**SHORT EXERCISE A**
In the financial highlights below, what was the Company's indirect interest in Dorad as of March 31, 2015?

**SOURCE PASSAGE**
###
Financial Highlights

  • Reported revenues were approximately $2.8 million for the three months ended March 31, 2015, down approximately 3.4% compared to approximately $2.9 million for the three months ended March 31, 2014.
    • Excluding unfavorable currency effects, revenues were up approximately 19% to approximately €2.5 million from approximately €2.1 million in the same quarter last year.
    • The change in revenues is mainly a result of an increase in revenues due to the acquisition of three photovoltaic plants in Murcia, Spain (the "Murcia PV Plants") on July 1, 2014 (approximately €0.5 million), partially offset by the decrease of an approximate 8% in the Feed-in-Tariff ("FiT") guaranteed to existing photovoltaic plants in Italy over the remaining FiT period (originally 20 years commencing with the connection to the Italian national grid) commencing January 1, 2015 (approximately €0.1 million).
    • The decrease in the amount of reported revenues is due to the presentation of results in U.S. dollar and the devaluation of the Euro against the U.S. dollar during the quarter.
  • Operating expenses were approximately $0.7 million (approximately €0.6 million) for the three months ended March 31, 2015, compared to approximately $0.6 million (approximately €0.5 million) for the three months ended March 31, 2014. Depreciation expenses were approximately $1.2 million (approximately €1.1 million) for the three months ended March 31, 2015, compared to approximately $1.3 million (approximately €1 million) for the three months ended March 31, 2014. These changes resulted from an increase due to the operations of the Murcia PV Plants acquired on July 1, 2014, partially offset by the devaluation of the Euro against the U.S. dollar.
  • General and administrative expenses were approximately $1 million or the three months ended March 31, 2015, compared to approximately $1.2 million for the three months ended March 31, 2014. The decrease in general and administrative expenses mainly resulted from inclusion of bonuses paid to employees in the general and administrative expenses for the three months ended March 31, 2014.
  • Company's share of income of investee accounted for at equity, after elimination of intercompany transactions, was approximately $1.2 million for the three months ended March 31, 2015, compared to losses of approximately $0.3 million for the three months ended March 31, 2014. This increase is due to the commencement of the commercial operations of the power plant owned by Dorad Energy Ltd. ("Dorad") in May 2014. The results for the three months ended March 31, 2015 reflect the Company's indirect interest in Dorad as of March 31, 2015 (7.5%), prior to the increase in the Company's indirect holdings in Dorad to approximately 9.2%, consummated in May 2015.
  • Adjusted EBITDA was approximately $2.4 million for the three months ended March 31, 2015, an increase of approximately 167% compared to approximately $0.9 million for the three months ended March 31, 2014.
  • Financing income, net was approximately $2.7 million for the three months ended March 31, 2015, compared to financing expenses, net of approximately $1.5 million for the three months ended March 31, 2014. The change in financing income was mainly due to the reevaluation of our EUR/USD forward transactions and currency interest rate swap transactions in the aggregate amount of approximately $5.7 million, partially offset by expenses resulting from exchange rate differences in the amount of approximately $2 million, approximately $0.2 million expenses relating to reevaluation of our interest rate swap transactions and approximately $0.6 million interest accrued in connection with our Series A Debentures.
  • Net income was approximately $3.8 million for the three months ended March 31, 2015, compared to a net loss of approximately $1.9 million for the three months ended March 31, 2014.
###
**SOURCE RECORDS**
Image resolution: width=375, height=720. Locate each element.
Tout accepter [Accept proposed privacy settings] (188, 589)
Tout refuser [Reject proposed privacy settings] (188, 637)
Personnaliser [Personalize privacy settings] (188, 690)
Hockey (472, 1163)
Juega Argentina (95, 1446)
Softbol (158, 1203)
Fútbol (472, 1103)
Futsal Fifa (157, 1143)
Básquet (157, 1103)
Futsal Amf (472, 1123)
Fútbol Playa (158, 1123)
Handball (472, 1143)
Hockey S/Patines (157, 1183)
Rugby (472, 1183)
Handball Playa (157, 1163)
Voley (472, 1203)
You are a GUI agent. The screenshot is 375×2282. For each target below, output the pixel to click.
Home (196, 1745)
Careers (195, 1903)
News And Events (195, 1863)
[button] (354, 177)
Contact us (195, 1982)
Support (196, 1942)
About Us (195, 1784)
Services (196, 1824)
###
**SHORT EXERCISE B**
Recast the part of the listing that opens with the line containing "Fútbol (472, 1103)" and closes with the line containing "Voley (472, 1203)" as a numbered list.

**FULL RESPONSE A**
7.5%

**FULL RESPONSE B**
1. Fútbol (472, 1103)
2. Futsal Fifa (157, 1143)
3. Básquet (157, 1103)
4. Futsal Amf (472, 1123)
5. Fútbol Playa (158, 1123)
6. Handball (472, 1143)
7. Hockey S/Patines (157, 1183)
8. Rugby (472, 1183)
9. Handball Playa (157, 1163)
10. Voley (472, 1203)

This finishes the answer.